Great powers like Japan and India, secondary powers like South Korea and Australia, and the states of Southeast Asia could continue to engage economically and diplomatically with China, confident that their security ties with the United States constituted a hedge against falling under Beijing's sway. In turn, China's development would be shaped by the combination of engagement with the United States and its friends in Asia and Europe, and by the deterrent effect of America's forward military presence and alliance commitments. These raise the costs of Chinese adventurism, allowing Beijing to focus its resources on internal development and peaceful external engagement -- rather than on wielding its growing power to revise Asia's order through coercion.

A Hobbesian order

In the second scenario, a U.S. retreat into isolationism or accelerated material decline (induced by protectionism or failure to reverse America's alarming levels of national debt) would lead to the weakening of Washington's alliance commitments in East Asia and its willingness to remain the region's security guarantor. Such a regional order would be "ripe for rivalry," as forecast by realist scholars like Aaron Friedberg after the Cold War, when an American withdrawal from the region and raw balancing behavior in the midst of dynamic power shifts seemed likely to make Asia's future resemble Europe's war-prone past.

Such a balance-of-power order would feature self-help behavior by Asian states of the kind that has been mitigated to date by American defense commitments. Japan, South Korea, Taiwan, and Vietnam might develop and deploy nuclear weapons as the only means of securing their autonomy against the Chinese military giant in their midst. Chinese leaders, no longer constrained by America's Seventh Fleet and robust alliance network, might find themselves free to pursue their declared revisionist aims in the South and East China Seas. Lesser Asian states whose territorial claims conflict with China's would find they had less ability to leverage a retreating America's support in their favor.

A Kantian order

In the third scenario, Asia would evolve in Europe's direction -- not the pre-1945 Europe of great-power balancing and war, but today's European Union, in which demilitarized societies between which war is inconceivable enjoy the fruits of democratic peace through institutional cooperation. Such a pathway for regional order presumes that Asian regionalism develops in a pluralistic way that preserves the autonomy of lesser Asian states, rather than deriving from a nonconsensual extension of China's sphere of influence. It also presumes a dovetailing of Asian regime types in a democratic direction. After all, it was only the resumption of democratic control over previously militaristic European regimes following their defeat in war that made possible the institutional deepening that has defined the post-World War II European project.

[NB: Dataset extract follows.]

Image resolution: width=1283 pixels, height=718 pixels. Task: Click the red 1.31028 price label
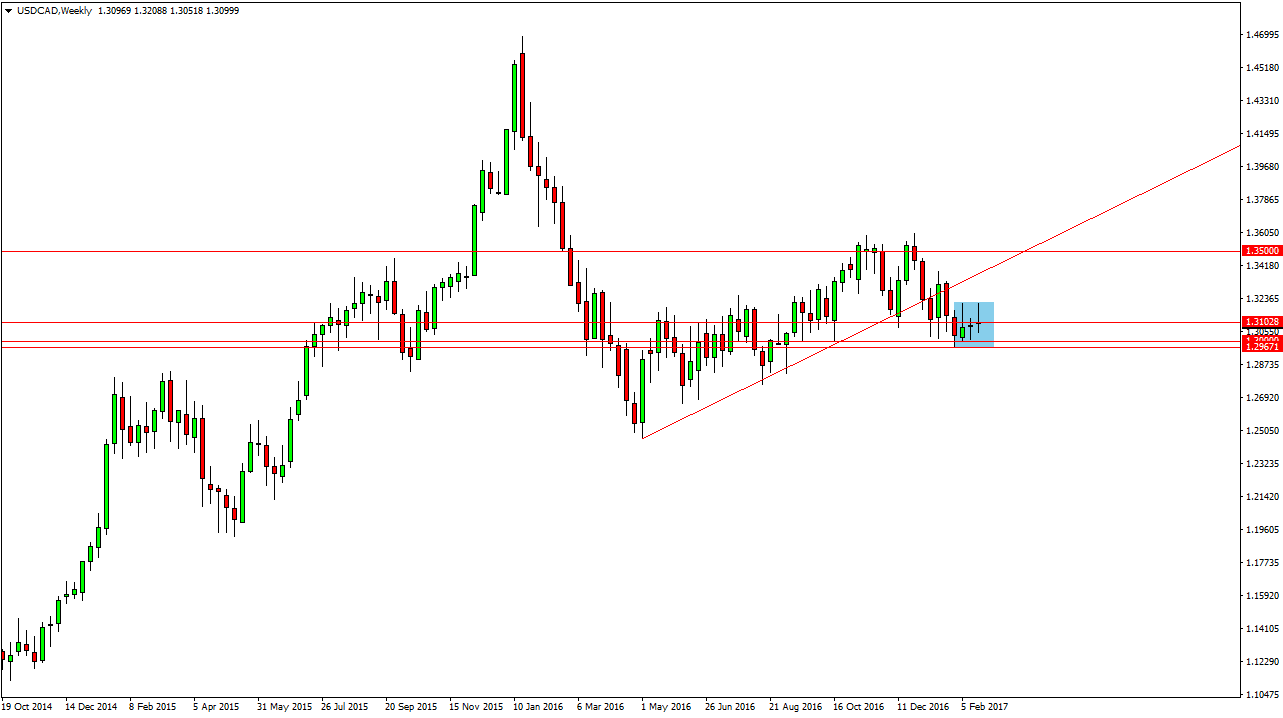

Another necessary, and often unstated, condition for the development of Europe's Kantian order of perpetual peace has been the American security umbrella. It has created a security cocoon within which European governments can dedicate national resources to domestic welfare rather than military defense and maneuvering against potential adversaries. Ironically, then, the development of a pluralistic and peace-loving East Asian community along the lines of the European Union may require the continued role of the United States as the region's security guarantor. Such a role would naturally be more amenable to Washington's leading regional competitor, China, should that country pursue the political liberalization that would make an Asian democratic peace both possible and self-reinforcing.

A Sinocentric order

In the fourth scenario, an East Asian community of economic interdependence and pan-regional cooperation would develop not along lines of democratic pluralism but as an extension of an increasingly dominant China. Rather than the horizontal sovereignty between states that developed in post-Westphalian Europe through the institution of the balance of power, such a regional order would feature hierarchical relations of suzerainty and submission of the kind that characterized pre-modern East Asia when China's Middle Kingdom was strong and cohesive, and lesser neighboring states paid ritualized forms of tribute to it. A Sinocentric East Asia could emerge out of this historical past; it could also emerge through what neorealist international relations scholars like John Mearsheimer define as the imperative of great powers to enjoy regional hegemony. The Monroe Doctrine and its Roosevelt Corollary epitomized this process in the 19th and early 20th centuries with respect to the United States and Latin America.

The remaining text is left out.